Phase 4: Switch Reads (Week 5)

// Preferentially read from encrypted columns
std::string getUserEmail(const std::string& user_id) {
    // Try encrypted first
    auto encrypted_data = db->get("user:" + user_id + ":email_enc");
    if (!encrypted_data.empty()) {
        auto email_field = EncryptedField<std::string>::fromBase64(encrypted_data);
        return email_field.decrypt();
    }
    
    // Fallback to plaintext (for unmigrated users)
    return db->get("user:" + user_id + ":email_plain");
}

Phase 5: Cleanup (Week 6+)

// After 100% migration confirmed, delete plaintext columns
void cleanupPlaintextData() {
    auto all_users = db->scan("user:");
    
    for (const auto& [key, value] : all_users) {
        if (key.find(":email_plain") != std::string::npos ||
            key.find(":ssn_plain") != std::string::npos) {
            
            std::string user_id = extractUserId(key);
            
            // Verify encrypted version exists
            auto encrypted_flag = db->get("user:" + user_id + ":encrypted");
            if (encrypted_flag == "true") {
                // Safe to delete plaintext
                db->del(key);
                std::cout << "Deleted plaintext: " << key << std::endl;
            }
        }
    }
}

Key Rotation Procedures

Manual Rotation Process

#!/bin/bash
# rotate-key.sh - Manual key rotation script

set -e

KEY_ID=$1
if [ -z "$KEY_ID" ]; then
  echo "Usage: $0 <key_id>"
  exit 1
fi

echo "🔄 Starting key rotation for: $KEY_ID"

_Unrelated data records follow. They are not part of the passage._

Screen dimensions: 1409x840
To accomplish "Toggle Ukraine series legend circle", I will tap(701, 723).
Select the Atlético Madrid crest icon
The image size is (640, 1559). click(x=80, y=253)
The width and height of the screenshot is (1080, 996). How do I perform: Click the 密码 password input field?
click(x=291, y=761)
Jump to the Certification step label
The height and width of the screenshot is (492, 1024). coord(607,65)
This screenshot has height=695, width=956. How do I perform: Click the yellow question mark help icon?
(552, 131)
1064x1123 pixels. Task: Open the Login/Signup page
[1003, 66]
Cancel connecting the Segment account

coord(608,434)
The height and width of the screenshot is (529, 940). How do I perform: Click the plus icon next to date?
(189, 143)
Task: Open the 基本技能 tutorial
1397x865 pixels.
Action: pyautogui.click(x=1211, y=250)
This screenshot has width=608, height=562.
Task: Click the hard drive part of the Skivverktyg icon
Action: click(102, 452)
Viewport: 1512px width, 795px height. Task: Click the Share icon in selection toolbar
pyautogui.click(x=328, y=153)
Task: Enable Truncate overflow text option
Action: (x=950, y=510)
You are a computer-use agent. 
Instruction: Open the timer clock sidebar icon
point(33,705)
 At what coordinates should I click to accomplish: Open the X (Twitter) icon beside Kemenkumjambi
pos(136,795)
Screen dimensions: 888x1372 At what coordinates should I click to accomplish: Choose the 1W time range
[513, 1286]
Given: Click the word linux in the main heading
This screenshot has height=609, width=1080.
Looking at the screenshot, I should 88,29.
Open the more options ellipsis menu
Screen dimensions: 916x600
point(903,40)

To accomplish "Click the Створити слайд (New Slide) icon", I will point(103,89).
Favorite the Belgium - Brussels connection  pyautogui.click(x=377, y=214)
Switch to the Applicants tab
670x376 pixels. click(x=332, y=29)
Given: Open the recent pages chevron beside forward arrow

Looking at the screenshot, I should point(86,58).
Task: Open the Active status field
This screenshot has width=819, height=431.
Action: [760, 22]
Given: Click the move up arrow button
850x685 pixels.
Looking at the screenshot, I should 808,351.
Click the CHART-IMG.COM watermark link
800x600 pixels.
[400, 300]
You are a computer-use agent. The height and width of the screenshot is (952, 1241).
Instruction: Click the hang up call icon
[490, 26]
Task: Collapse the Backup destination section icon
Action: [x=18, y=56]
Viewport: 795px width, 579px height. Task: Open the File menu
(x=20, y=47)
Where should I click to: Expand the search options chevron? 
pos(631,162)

# Step 1: Get current version
CURRENT=$(vault kv get -format=json themis/keys/$KEY_ID | jq -r '.data.metadata.version')
NEW_VERSION=$((CURRENT + 1))

echo "📊 Current version: $CURRENT"
echo "📊 New version: $NEW_VERSION"

# Step 2: Generate new key
NEW_KEY=$(openssl rand -base64 32)

# Step 3: Store new version in Vault
vault kv put themis/keys/$KEY_ID \
  key="$NEW_KEY" \
  algorithm="AES-256-GCM" \
  version=$NEW_VERSION \
  created_at="$(date -u +%Y-%m-%dT%H:%M:%SZ)" \
  rotated_from=$CURRENT \
  rotation_reason="Scheduled rotation"

echo "✅ New key version created in Vault"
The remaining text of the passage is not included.